Extract the lines of the records starting with the line containing "Activate AI Analysis button" and going on through the line containing "click(x=716, y=309)", and repeat them without changes.

------

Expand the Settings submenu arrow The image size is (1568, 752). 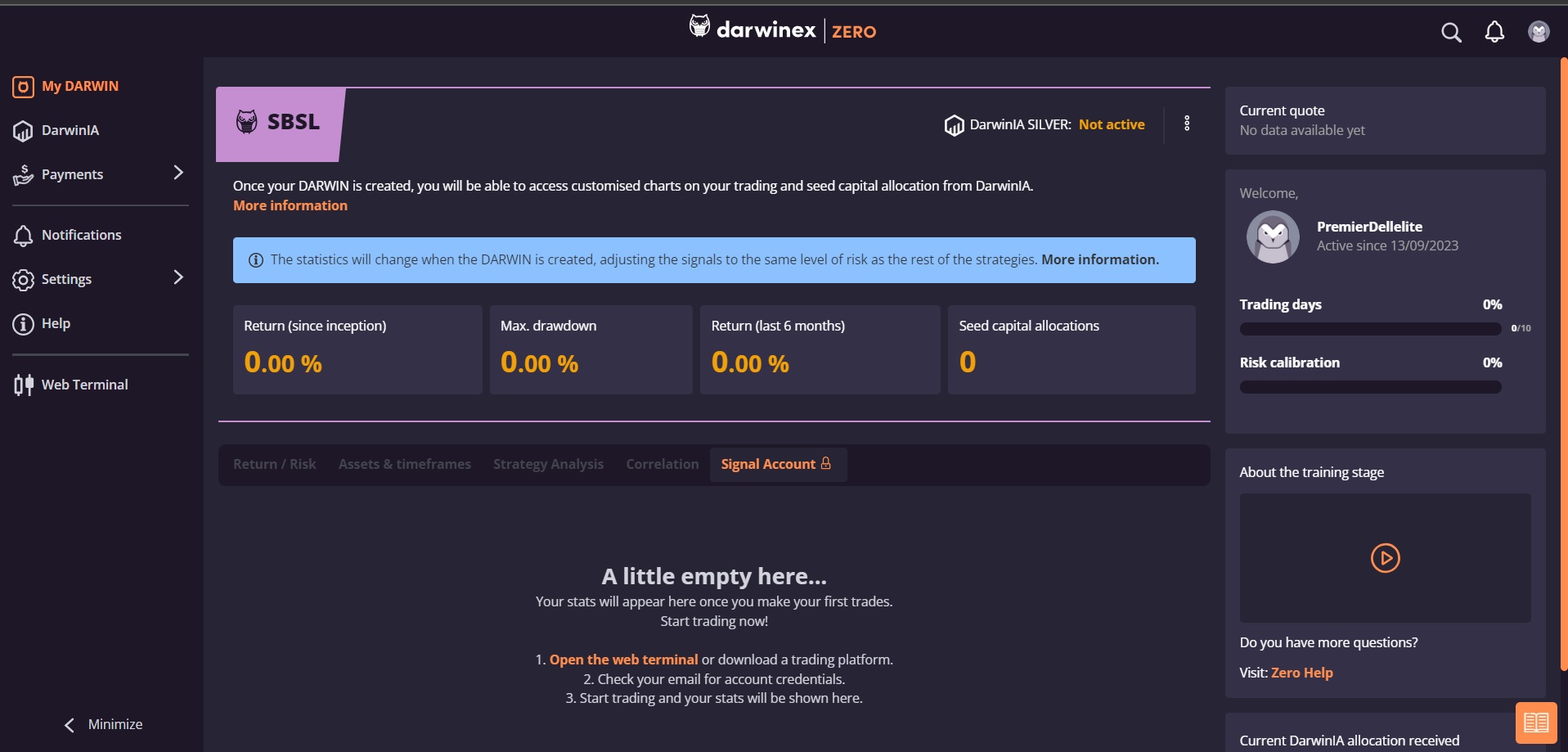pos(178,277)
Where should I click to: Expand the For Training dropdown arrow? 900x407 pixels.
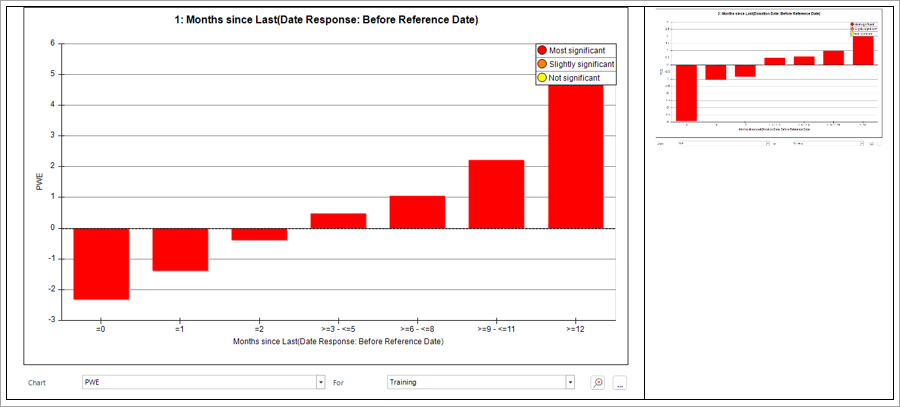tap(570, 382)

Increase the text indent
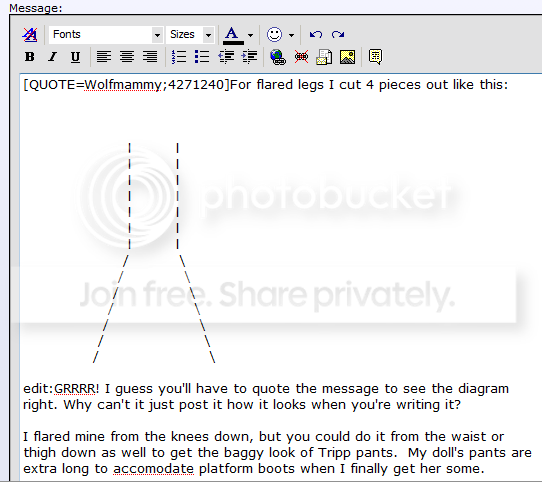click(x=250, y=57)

------

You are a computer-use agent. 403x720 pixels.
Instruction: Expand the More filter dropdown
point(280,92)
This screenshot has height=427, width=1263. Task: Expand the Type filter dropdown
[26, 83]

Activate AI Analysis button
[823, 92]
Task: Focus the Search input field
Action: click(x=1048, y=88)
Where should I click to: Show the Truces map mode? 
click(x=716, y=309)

------

[Finished answer]
Activate AI Analysis button
[823, 92]
Task: Focus the Search input field
Action: click(x=1048, y=88)
Where should I click to: Show the Truces map mode? 
click(x=716, y=309)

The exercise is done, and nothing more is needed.